Kommentar zum Fall Sami A. Bedrohter Rechtsstaat

Meinung | Bonn · Mit seiner Veranlassung, die Richter in Gelsenkirchen nicht über den Abschiebeflug nach Tunesien zu informieren, hat sich NRW-Integrationsminister Joachim Stamp über den Rechtsstaat gestellt und das Gericht missachtet, sagt GA-Redakteur Nils Rüdel.

 Symbol der Gerechtigkeit : Eine Statue der Justitia mit Augenbinde und Waage in der Hand.

Symbol der Gerechtigkeit : Eine Statue der Justitia mit Augenbinde und Waage in der Hand.

Foto: dpa

Eigentlich ist es selbstverständlich. Jeder Mensch ist vor dem Gesetz gleich. Gerichte kontrollieren die Verwaltung, und ihre Urteile sind umzusetzen. Wem ein Urteil nicht passt, dem stehen Rechtsmittel offen. Das macht den Rechtsstaat aus. Im Fall Sami A. allerdings scheint nichts mehr selbstverständlich. Da legen ausgerechnet zwei Politiker Hand an den Rechtsstaat, die ihn qua Amtseid schützen und bewahren sollen. Joachim Stamp, NRW-Integrationsminister von der selbst ernannten Rechtsstaatspartei FDP, und der CDU-Innenminister in Düsseldorf, Herbert Reul.

Stamp, so das Oberverwaltungsgericht Münster, hat die Richter in Gelsenkirchen hinters Licht geführt. Auf seine Veranlassung hin verschwiegen die Behörden, dass ein Abschiebeflug für A. nach Tunesien bevorstand – obwohl die Richter noch nicht entschieden hatten, ob die Abschiebung legal ist. Als sie das verneinten, war A. weg. Das ist keine clevere Trickserei, wie viele anerkennend meinen. Es ist eine bewusste Missachtung des Gerichts.

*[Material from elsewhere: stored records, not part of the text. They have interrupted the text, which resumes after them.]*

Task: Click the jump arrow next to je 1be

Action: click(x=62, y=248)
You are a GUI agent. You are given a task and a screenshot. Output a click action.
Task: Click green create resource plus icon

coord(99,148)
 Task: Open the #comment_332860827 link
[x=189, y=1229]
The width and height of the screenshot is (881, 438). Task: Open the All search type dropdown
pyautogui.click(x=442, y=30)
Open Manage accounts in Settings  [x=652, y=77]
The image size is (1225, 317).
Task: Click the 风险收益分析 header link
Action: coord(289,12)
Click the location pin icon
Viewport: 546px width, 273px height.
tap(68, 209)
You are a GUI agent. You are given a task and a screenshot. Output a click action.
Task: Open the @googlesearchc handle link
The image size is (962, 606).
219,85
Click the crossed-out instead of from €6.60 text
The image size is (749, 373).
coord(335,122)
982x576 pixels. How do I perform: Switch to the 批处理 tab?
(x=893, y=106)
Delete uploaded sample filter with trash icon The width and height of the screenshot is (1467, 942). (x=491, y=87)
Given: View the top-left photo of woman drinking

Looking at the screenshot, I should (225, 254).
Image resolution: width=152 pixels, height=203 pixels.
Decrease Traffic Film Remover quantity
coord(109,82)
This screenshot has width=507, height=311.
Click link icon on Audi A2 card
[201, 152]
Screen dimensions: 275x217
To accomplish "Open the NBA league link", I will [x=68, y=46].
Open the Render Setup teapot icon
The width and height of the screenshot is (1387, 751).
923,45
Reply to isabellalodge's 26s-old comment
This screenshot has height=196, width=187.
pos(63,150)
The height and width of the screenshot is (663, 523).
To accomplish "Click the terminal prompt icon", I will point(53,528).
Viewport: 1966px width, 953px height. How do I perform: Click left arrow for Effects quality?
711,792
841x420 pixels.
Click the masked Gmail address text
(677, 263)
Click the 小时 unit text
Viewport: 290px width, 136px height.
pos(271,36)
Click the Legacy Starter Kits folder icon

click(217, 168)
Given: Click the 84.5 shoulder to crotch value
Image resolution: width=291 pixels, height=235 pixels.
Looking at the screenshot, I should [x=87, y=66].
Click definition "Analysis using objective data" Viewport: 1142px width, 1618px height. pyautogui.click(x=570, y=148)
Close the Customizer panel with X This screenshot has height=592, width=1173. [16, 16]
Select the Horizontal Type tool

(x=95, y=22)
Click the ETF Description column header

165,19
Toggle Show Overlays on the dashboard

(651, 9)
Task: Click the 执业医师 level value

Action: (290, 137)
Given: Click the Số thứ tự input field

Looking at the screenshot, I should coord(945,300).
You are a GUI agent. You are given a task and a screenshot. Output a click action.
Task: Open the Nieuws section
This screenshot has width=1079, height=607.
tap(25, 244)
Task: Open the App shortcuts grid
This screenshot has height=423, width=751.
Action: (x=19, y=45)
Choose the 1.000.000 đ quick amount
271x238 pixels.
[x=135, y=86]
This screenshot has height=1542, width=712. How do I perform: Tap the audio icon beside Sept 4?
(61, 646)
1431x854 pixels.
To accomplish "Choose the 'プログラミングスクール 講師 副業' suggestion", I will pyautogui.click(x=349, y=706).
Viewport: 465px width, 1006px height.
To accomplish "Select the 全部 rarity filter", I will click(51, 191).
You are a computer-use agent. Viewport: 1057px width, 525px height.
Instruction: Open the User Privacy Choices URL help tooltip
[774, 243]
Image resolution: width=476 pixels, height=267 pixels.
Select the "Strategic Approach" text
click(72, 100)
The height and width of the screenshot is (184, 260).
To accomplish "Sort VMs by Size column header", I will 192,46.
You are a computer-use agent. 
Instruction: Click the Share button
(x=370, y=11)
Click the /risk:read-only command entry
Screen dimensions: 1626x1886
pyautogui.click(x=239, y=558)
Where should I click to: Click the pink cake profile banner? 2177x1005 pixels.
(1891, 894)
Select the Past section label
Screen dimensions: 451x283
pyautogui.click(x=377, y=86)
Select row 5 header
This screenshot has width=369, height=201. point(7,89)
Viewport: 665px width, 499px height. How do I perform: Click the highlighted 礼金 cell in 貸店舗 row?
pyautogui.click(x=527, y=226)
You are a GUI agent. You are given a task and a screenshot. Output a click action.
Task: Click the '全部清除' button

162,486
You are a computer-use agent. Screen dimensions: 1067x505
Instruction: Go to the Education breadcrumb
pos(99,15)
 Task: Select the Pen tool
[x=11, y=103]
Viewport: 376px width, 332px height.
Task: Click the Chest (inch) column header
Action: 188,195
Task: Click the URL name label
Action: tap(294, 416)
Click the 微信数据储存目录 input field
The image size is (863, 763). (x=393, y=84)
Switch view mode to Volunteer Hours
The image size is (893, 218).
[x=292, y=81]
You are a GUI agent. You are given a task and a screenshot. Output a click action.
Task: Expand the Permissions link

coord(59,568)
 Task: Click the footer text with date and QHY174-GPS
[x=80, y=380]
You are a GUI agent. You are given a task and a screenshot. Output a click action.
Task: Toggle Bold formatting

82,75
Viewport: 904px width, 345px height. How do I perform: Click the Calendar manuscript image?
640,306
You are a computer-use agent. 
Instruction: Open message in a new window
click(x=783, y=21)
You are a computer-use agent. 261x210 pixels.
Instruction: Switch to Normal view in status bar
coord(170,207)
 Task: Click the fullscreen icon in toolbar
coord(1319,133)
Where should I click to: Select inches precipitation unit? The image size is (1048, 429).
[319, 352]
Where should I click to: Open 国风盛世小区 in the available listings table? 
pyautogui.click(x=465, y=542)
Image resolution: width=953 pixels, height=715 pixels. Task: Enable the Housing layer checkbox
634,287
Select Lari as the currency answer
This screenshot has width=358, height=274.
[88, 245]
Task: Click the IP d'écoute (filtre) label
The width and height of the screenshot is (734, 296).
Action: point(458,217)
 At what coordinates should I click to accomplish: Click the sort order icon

Das macht auch Reul, indem er den Richtern praktisch mangelnden Gehorsam gegenüber dem Volkswillen vorwirft. „Richter sollten immer auch im Blick haben, dass ihre Entscheidungen dem Rechtsempfinden der Bevölkerung entsprechen“, sagte er. Das erinnert fatal an Donald Trump, der 2017 gegen die „sogenannten Richter“ wetterte, die seinen Einreise-Bann gestoppt hatten. Der Weg, den Reul hier beschreitet, ist finster und rutschig.

Politik muss sich Gerichten fügen

Nein. Richter entscheiden unabhängig und auf Grundlage von Gesetzen. Die Politik muss sich dem fügen – nicht umgekehrt. Im Fall Sami A. heißt das: Die Abschiebung war rechtswidrig. Punkt. Der Rechtsstaat lässt sich nicht mal eben beiseiteschieben, wenn es gerade opportun ist.

Stamp, Reul und andere mögen aus öffentlichem Druck und dem Motiv heraus handeln, die Bevölkerung vor Leuten wie A. zu schützen. Schließlich geht es um einen Mann, dem die Behörden einen islamistischen Anschlag zutrauen, der sogar Leibwächter des Terrorfürsten Osama bin Laden gewesen sein soll.

Die wenigsten wollen so jemanden hier haben. Und es mag schwer erträglich sein, dass Richter A.s Abschiebung verbieten, weil sie befürchten, er werde in Tunesien gefoltert. Darum muss die Politik aber in einem rechtsstaatlichen Verfahren streiten. Dazu hätte die Bundesregierung etwa die von den Richtern geforderte Versicherung Tunesiens beibringen müssen, dass A. dort keine Folter droht. Dann wäre die Abschiebung vielleicht von Anfang an in Ordnung gewesen.

Die Flüchtlingskrise, vielmehr die zunehmend hysterische Debatte darum, hat bereits schweren Schaden im Land angerichtet. Sie hat unsere Sprache vergiftet, unsere Köpfe verwirrt und unsere Herzen verhärtet. Wir müssen verhindern, dass als Nächstes der Rechtsstaat dran ist.